Oui, un li-on, étrange diérèse qui fait perdre encore un peu plus de sens à ce brouet, cette purée de clichés avec de vrais morceaux de guimauve dedans. Et je n’en suis qu’à la troisième chanson. Merci Gérald pour ce cadeau. Je souffre, mais je rigole quand même.

Grosse basse fonky, violons Car Wash, paroles insensées, brassage d’air maximal. J’entends déjà tout ça dans mon Carrefour Market préféré au moment où ma main saisit une plaquette de chocolat soi-disant bio.

Clara Luciani essaie de prendre la place depuis trop longtemps laissée vacante par Zazie (RIP) (euh non, pas RIP). Comment donner l’impression qu’on a quelque chose à dire quand on fabrique une pizza ananas / Knacki Herta / Babybel ? Le défi est de taille, et le risque d’élongation musculaire, très grand. Le Synthol a été commandé par caisses entières, je suppose. J’espère.

Après cette avalanche de gros çons, J’sais pas plaire paraît presque agréable, avec ce souffle d’ampli sur guitare réverbérée, cette mélodie... Et soudain Clara ose le verbe s’émouvoir au futur simple, 3e personne du singulier, « il s’émouvra ». Était-ce indispensable ? Maître Capello, qu’en pensez-vous ?

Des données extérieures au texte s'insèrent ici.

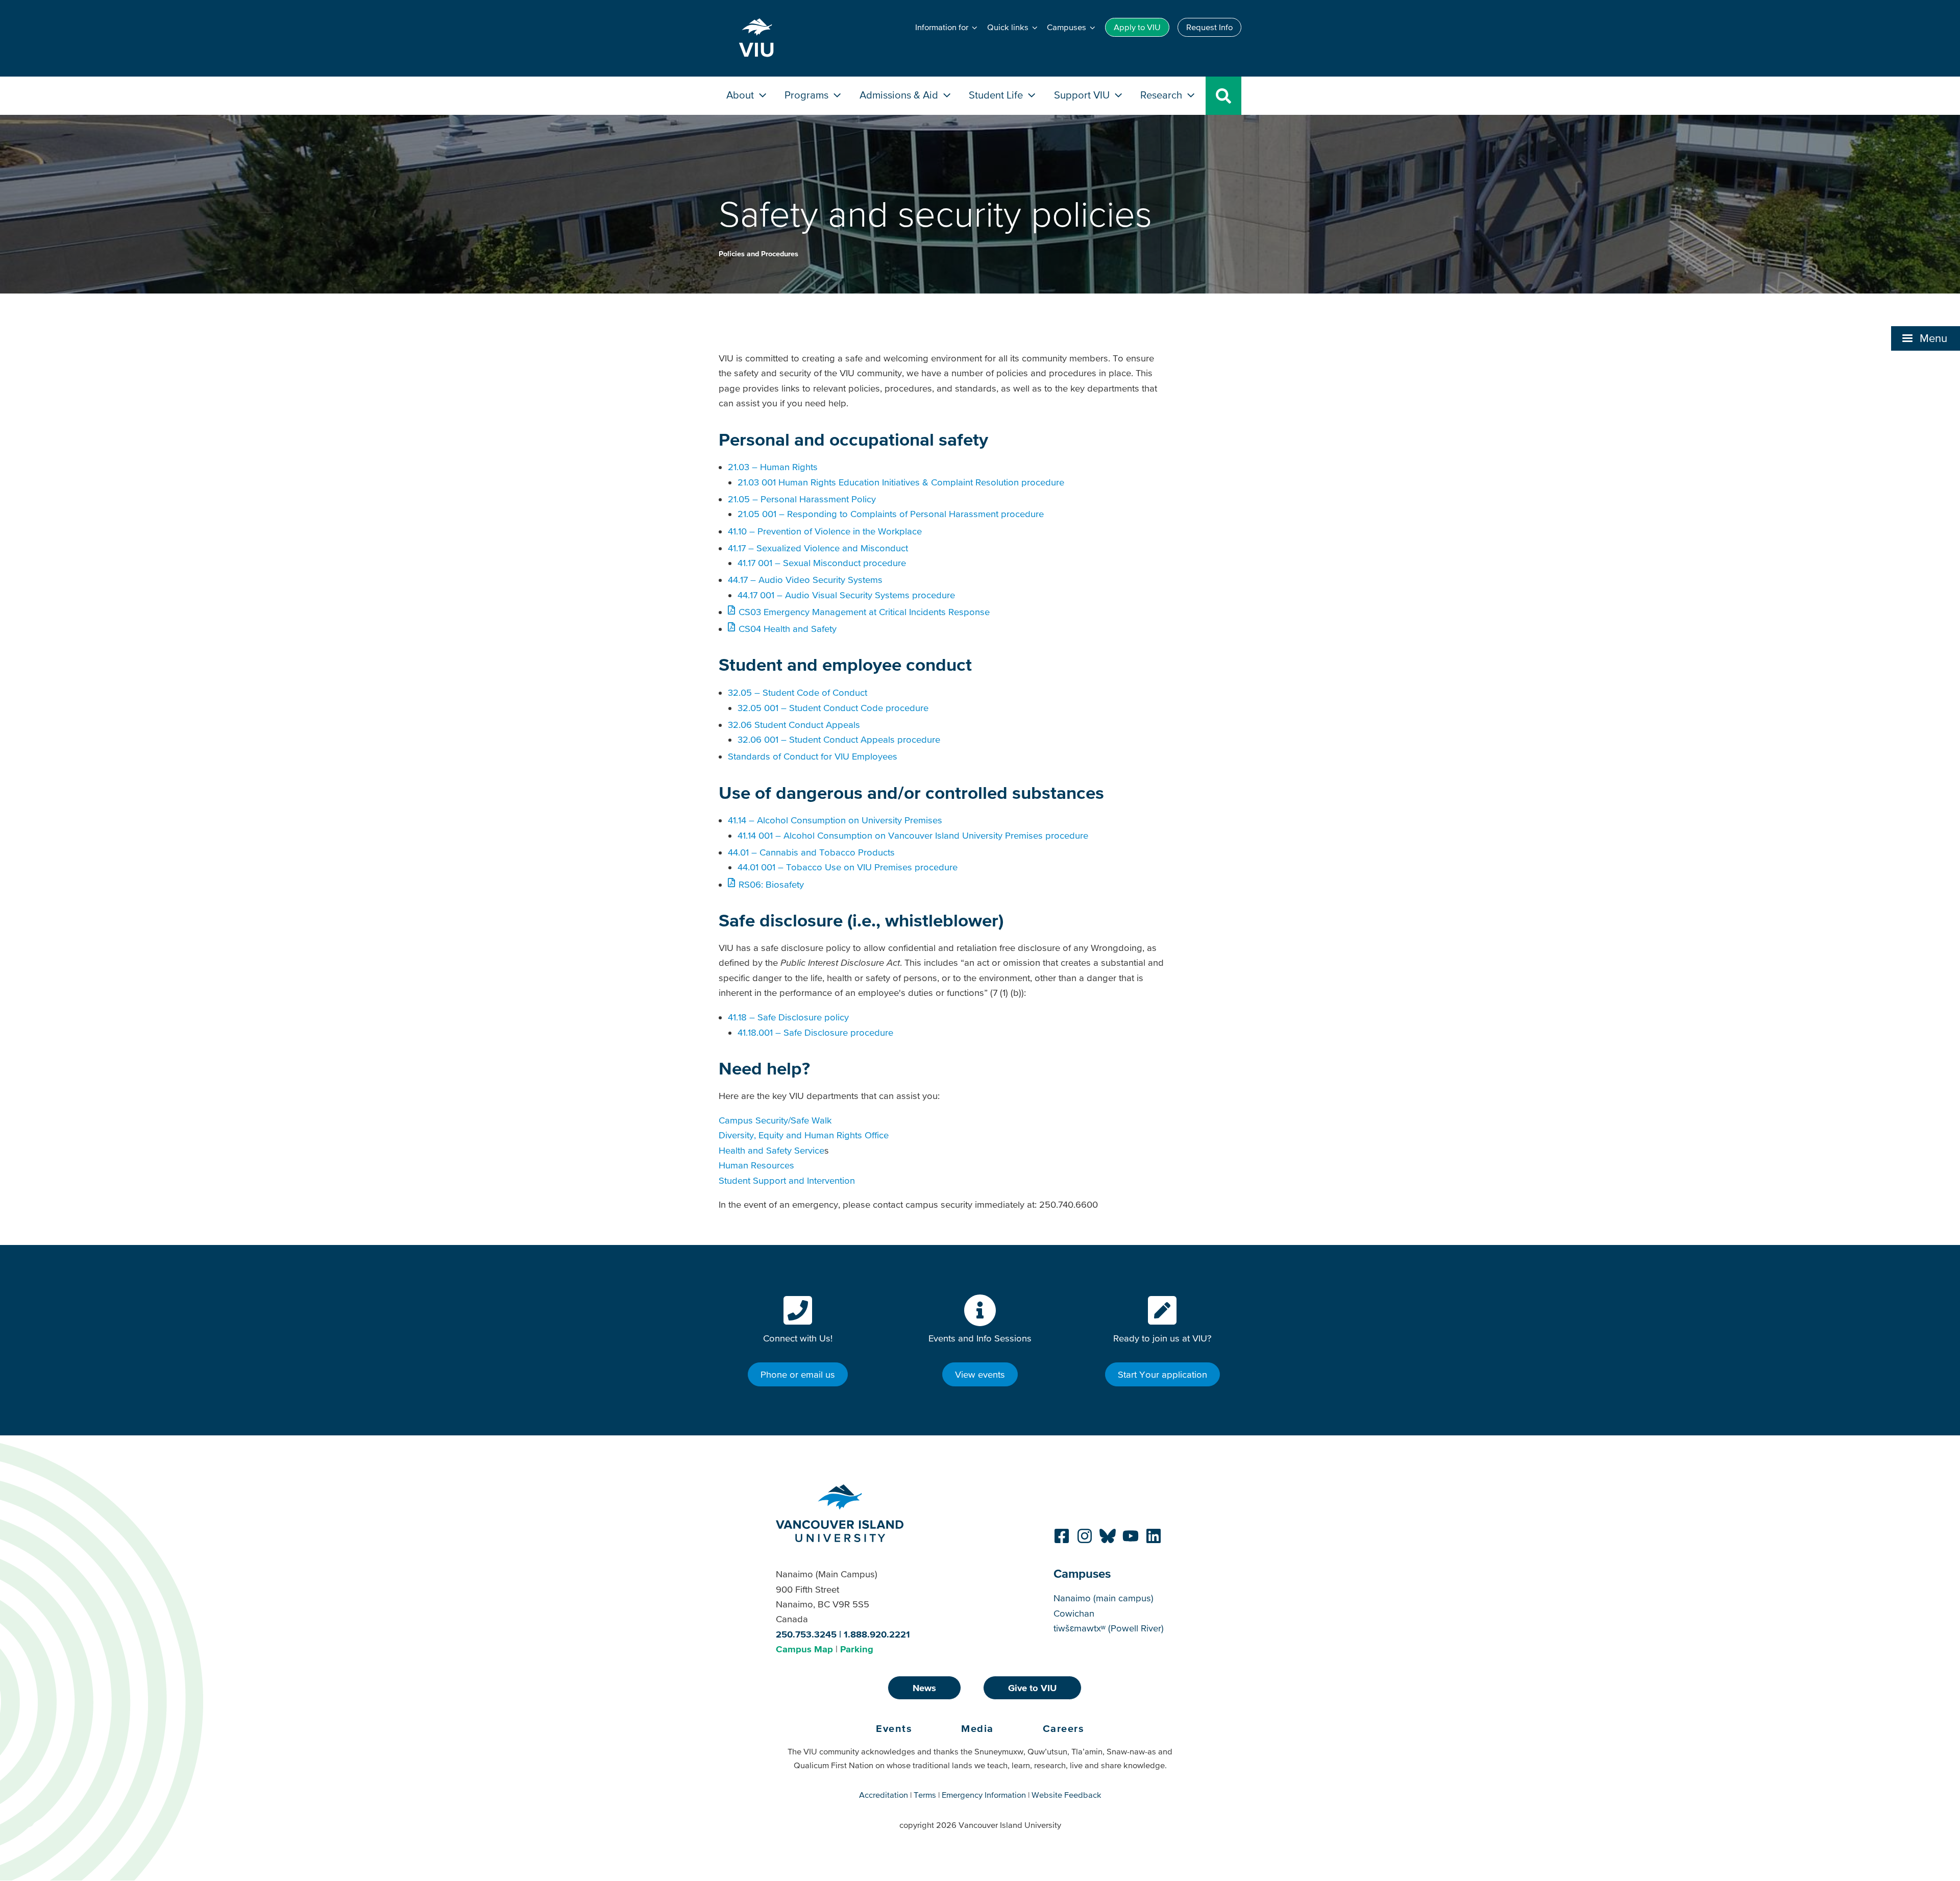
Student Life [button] (997, 95)
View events (980, 1374)
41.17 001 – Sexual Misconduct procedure (822, 562)
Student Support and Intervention (787, 1180)
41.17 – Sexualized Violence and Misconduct (818, 548)
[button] (1925, 338)
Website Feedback (1066, 1794)
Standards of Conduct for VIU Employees (812, 756)
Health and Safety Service (771, 1150)
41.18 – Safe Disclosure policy (788, 1017)
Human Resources (756, 1165)
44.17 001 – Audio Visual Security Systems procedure (846, 595)
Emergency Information (984, 1794)
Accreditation (883, 1794)
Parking (856, 1649)
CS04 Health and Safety (787, 628)
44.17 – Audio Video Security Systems (805, 579)
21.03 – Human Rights (773, 466)
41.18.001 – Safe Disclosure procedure (815, 1032)
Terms (925, 1794)
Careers (1064, 1728)
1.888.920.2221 (877, 1634)
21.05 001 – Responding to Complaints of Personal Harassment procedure (891, 513)
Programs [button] (808, 95)
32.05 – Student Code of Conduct (797, 692)
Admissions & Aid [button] (900, 95)
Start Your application (1162, 1374)
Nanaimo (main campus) (1104, 1598)
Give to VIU (1032, 1687)
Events (894, 1728)
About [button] (741, 95)
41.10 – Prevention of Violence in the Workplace (825, 531)
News (924, 1687)
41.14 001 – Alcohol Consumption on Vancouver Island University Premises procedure (913, 835)
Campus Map (804, 1649)
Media (977, 1728)
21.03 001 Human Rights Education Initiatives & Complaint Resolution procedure (902, 482)
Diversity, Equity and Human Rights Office (804, 1135)
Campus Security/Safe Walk (775, 1120)
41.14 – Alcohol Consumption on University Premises (835, 820)
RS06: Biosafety (771, 884)
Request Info (1209, 27)
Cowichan (1074, 1613)
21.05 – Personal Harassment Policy (802, 499)
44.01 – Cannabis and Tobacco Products (811, 852)
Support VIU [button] (1083, 95)
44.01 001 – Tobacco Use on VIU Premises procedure (848, 867)
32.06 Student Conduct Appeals (794, 724)
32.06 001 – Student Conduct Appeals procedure (839, 739)
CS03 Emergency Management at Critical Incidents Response (864, 611)
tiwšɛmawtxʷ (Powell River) (1109, 1628)
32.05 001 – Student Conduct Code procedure (833, 707)
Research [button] (1162, 95)
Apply (1137, 27)
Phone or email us (798, 1374)
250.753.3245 (806, 1634)
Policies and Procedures (758, 254)
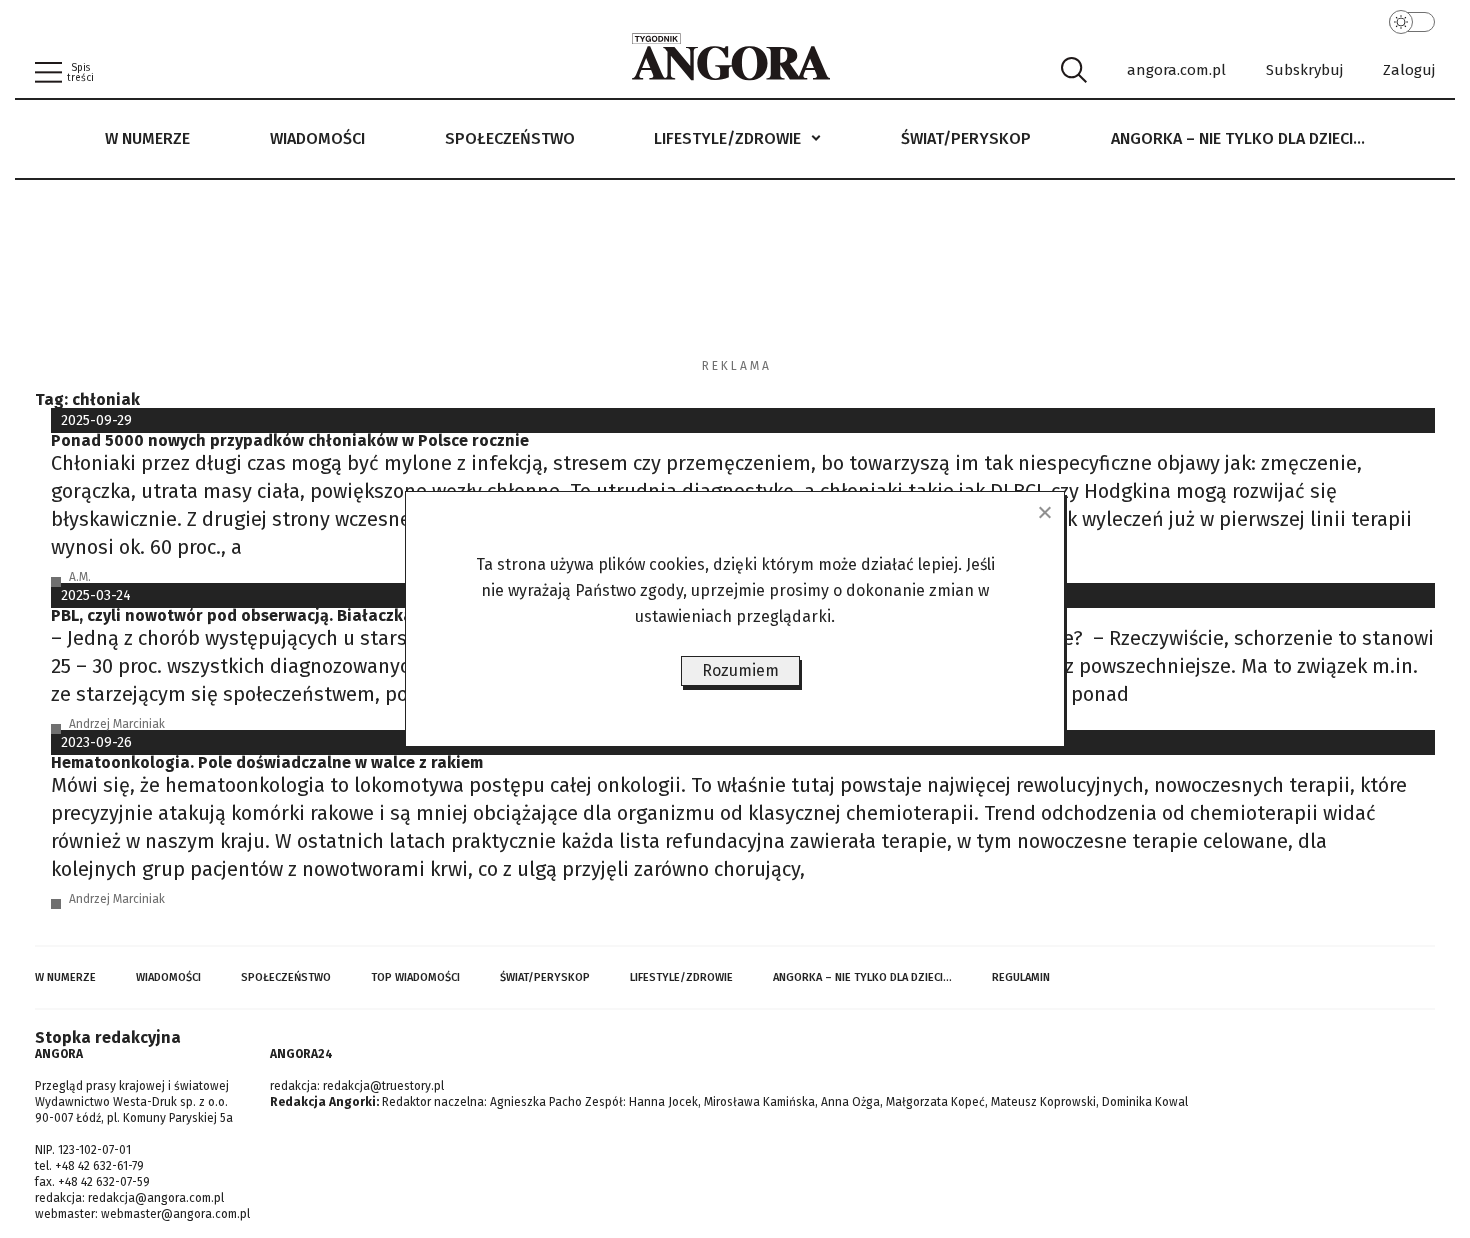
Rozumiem (740, 670)
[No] (1044, 512)
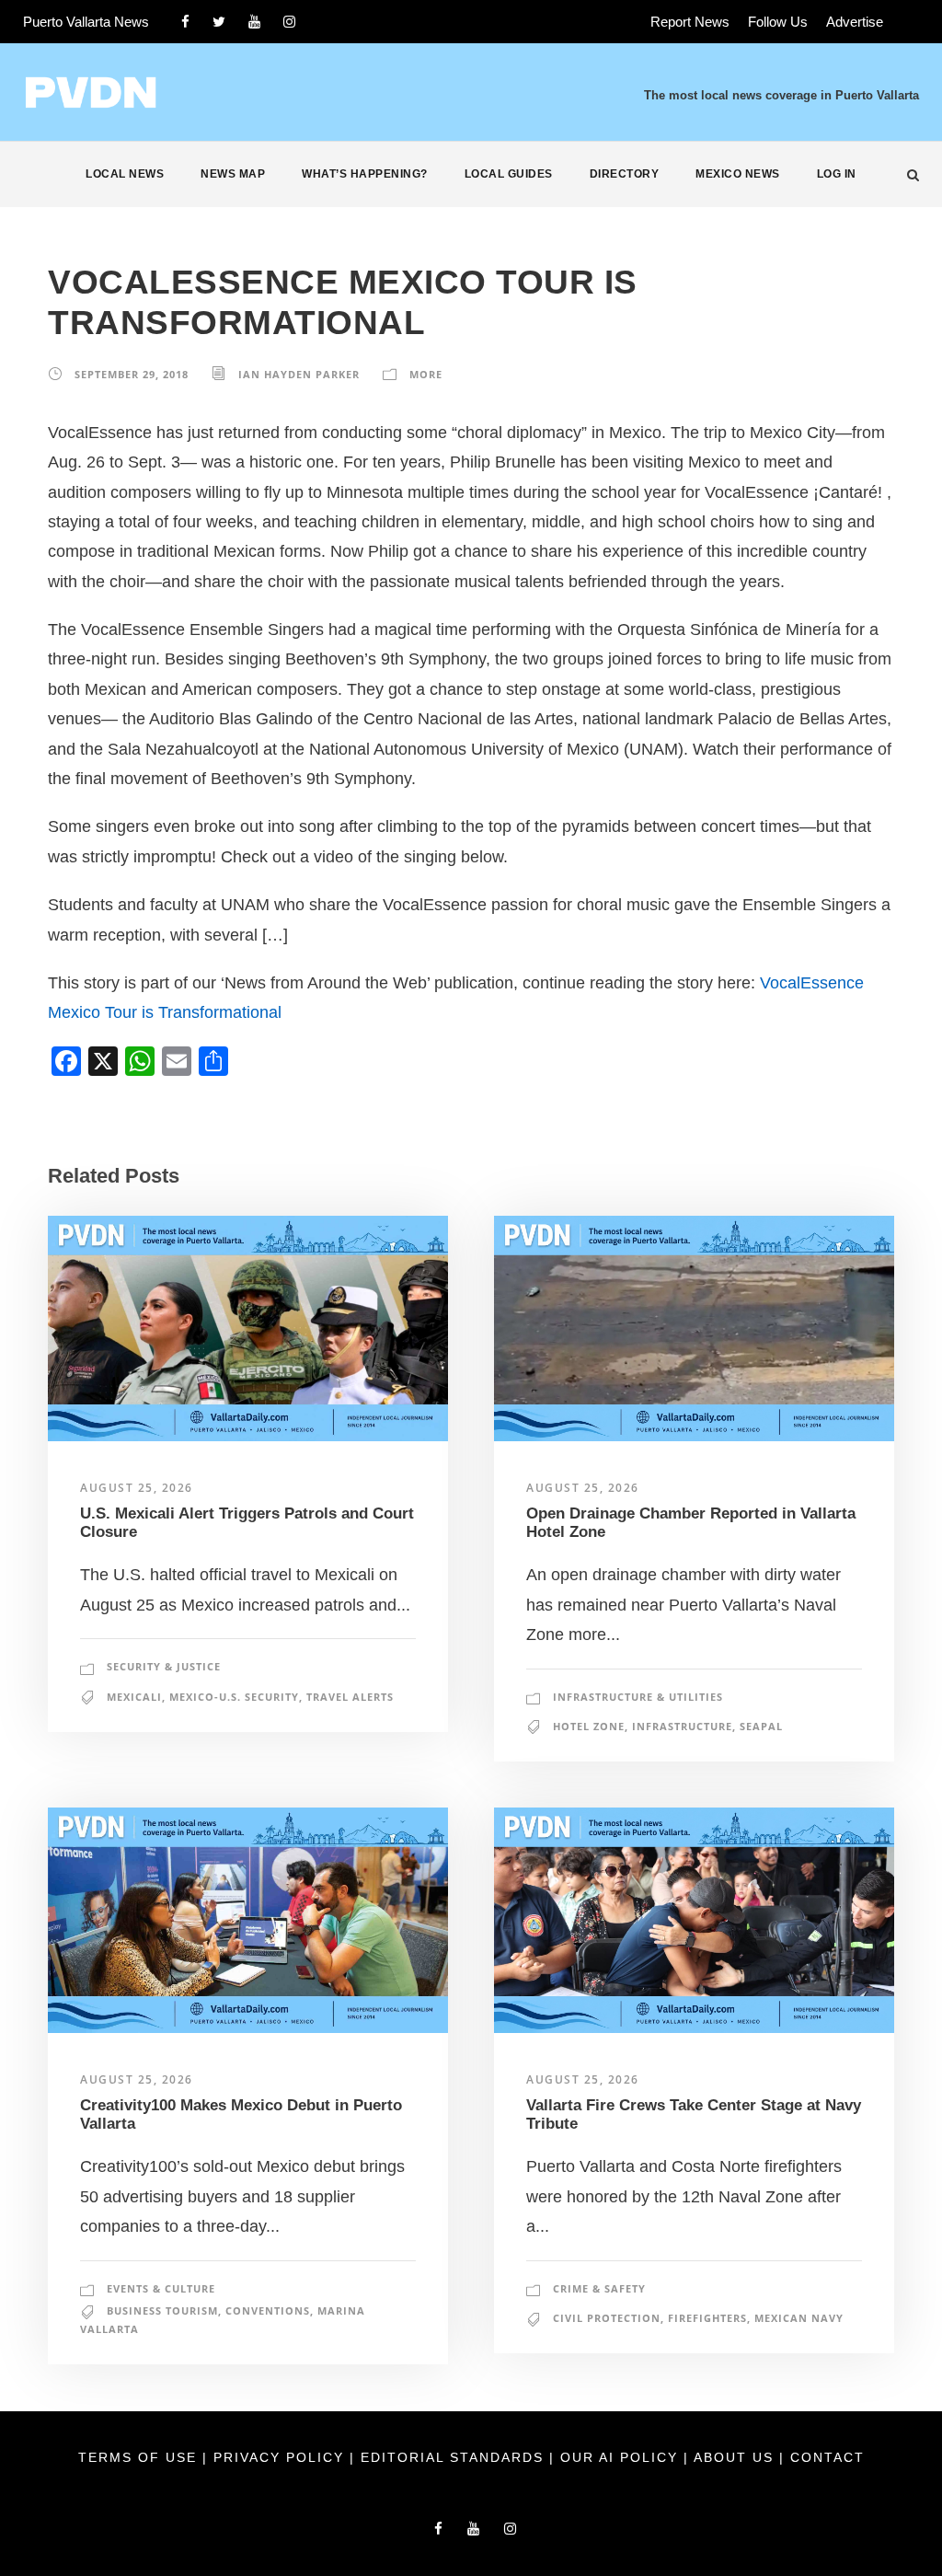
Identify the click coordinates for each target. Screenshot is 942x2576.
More (425, 374)
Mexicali (134, 1697)
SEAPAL (761, 1726)
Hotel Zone (589, 1726)
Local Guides (509, 173)
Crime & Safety (599, 2288)
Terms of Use (140, 2457)
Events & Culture (161, 2288)
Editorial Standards (455, 2457)
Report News (689, 21)
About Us (736, 2457)
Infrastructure (682, 1726)
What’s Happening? (365, 173)
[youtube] (254, 21)
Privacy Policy (281, 2457)
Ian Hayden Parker (299, 374)
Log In (836, 173)
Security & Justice (164, 1666)
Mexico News (737, 173)
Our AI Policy (619, 2457)
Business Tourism (162, 2310)
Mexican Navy (799, 2318)
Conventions (267, 2310)
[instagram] (289, 21)
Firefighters (707, 2318)
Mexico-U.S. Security (234, 1697)
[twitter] (219, 21)
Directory (625, 173)
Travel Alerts (350, 1697)
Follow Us (778, 21)
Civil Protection (607, 2318)
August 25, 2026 (136, 1488)
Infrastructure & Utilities (638, 1697)
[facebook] (185, 21)
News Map (233, 173)
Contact (827, 2457)
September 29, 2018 (132, 374)
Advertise (854, 21)
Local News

Julien Doré vient chanter trois notes (mi, fa et sol, hihihi) sur une chanson très facile à chanter.

Et puis bam c’est reparti. Faut remplir l’albome. Allez, une petite descente chromatique de bon aloi, ça fait toujours vibrer le cœur des amoureuses délaissées, des amoureux solitaires. Là, je sais pas trop de quoi ça parle, les paroles ne sont pas claires sur le refrain, en accords majeurs comme il se doit. On sent bien la fatigue. Les claps sont ceux d’une chanson entendue plus tôt dans l’album.

Dernière chanson, Au revoir, « Quand j’aurai tout chanté, je me tairai ».

Je laisse ici le lecteur, la lectrice s’offrir la blague de son choix (envoyez à la rédaction, qui transmettra).

Un cœur qui bat. Voilà, ça finit comme ça.

Bon, eh bien tout ceci m’a donné envie d’écouter Peter von Poehl, Elliot Smith et Kings of Convenience. Merci Clara.